GCP IAM Integration for LitmusChaos with Workload Identity
In this blog, we’ll take a look at how to do a GCP IAM integration for LitmusChaos using Workload Identity for executing the GCP experiments in a keyless manner when using the Google Kubernetes Engine (GKE) as the execution plane.
Introduction
To execute LitmusChaos GCP experiments, one needs to authenticate with GCP using a service account before trying to access the target resources. Usually, you have only one way of providing the service account credentials to the experiment, using a service account key, but if you’re using a GKE cluster you have a keyless medium of authentication as well. Therefore you have two ways of providing the service account credentials to your GKE cluster:
- Using Secrets: As you would normally do, you can create a secret containing the GCP service account in your GKE cluster, which gets utilized by the experiment for authentication to access your GCP resources.
- IAM Integration: When you’re using a GKE cluster, you can bind a GCP service account to a Kubernetes service account as an IAM policy, which can be then used by the experiment for keyless authentication using GCP Workload Identity. We’ll discuss more on this method in the following sections.
Why use Workload Identity for GCP authentication?
A Google API request can be made using a GCP IAM service account, which is an identity that an application uses to make calls to Google APIs. You might create individual IAM service accounts for the users who execute GCP experiments to enforce role-based access control, then download and save the keys as a Kubernetes secret that you manually rotate. Not only is this time-consuming, but service account keys only last ten years (or until you manually rotate them). An unaccounted-for key could give an attacker extended access in the event of a breach or compromise.

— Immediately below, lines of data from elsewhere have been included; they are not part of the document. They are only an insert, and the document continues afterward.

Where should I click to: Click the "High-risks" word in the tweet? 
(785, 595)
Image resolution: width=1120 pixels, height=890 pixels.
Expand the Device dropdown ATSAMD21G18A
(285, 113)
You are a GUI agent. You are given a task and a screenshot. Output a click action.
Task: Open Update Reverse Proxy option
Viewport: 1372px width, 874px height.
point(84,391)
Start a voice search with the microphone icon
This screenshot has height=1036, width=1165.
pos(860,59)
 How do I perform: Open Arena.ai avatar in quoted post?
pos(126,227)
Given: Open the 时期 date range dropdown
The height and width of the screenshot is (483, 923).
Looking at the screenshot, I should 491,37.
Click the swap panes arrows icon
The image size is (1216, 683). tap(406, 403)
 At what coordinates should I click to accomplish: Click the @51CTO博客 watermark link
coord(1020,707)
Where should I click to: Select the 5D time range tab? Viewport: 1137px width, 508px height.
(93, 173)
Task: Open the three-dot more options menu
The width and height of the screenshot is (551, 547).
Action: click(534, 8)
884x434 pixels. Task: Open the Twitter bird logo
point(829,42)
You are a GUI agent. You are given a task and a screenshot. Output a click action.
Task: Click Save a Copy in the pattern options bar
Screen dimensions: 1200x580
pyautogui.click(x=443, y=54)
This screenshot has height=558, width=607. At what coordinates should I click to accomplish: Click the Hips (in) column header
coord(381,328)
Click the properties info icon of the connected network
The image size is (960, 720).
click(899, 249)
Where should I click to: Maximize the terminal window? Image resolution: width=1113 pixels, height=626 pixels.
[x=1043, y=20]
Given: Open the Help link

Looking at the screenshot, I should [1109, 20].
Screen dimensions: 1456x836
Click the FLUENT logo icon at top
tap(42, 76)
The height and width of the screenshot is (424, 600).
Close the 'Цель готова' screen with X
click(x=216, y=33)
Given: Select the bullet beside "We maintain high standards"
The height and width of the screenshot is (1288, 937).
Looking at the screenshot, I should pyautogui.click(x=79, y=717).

Using service account keys as secrets is not an optimal way of authenticating GKE workloads due to this potential blind spot and the management cost of key inventory and rotation.
Workload Identity allows you to restrict the possible “blast radius” of a breach or compromise while enforcing the principle of least privilege across your environment. It accomplishes this by automating workload authentication best practices, eliminating the need for workarounds, and making it simple to implement recommended security best practices.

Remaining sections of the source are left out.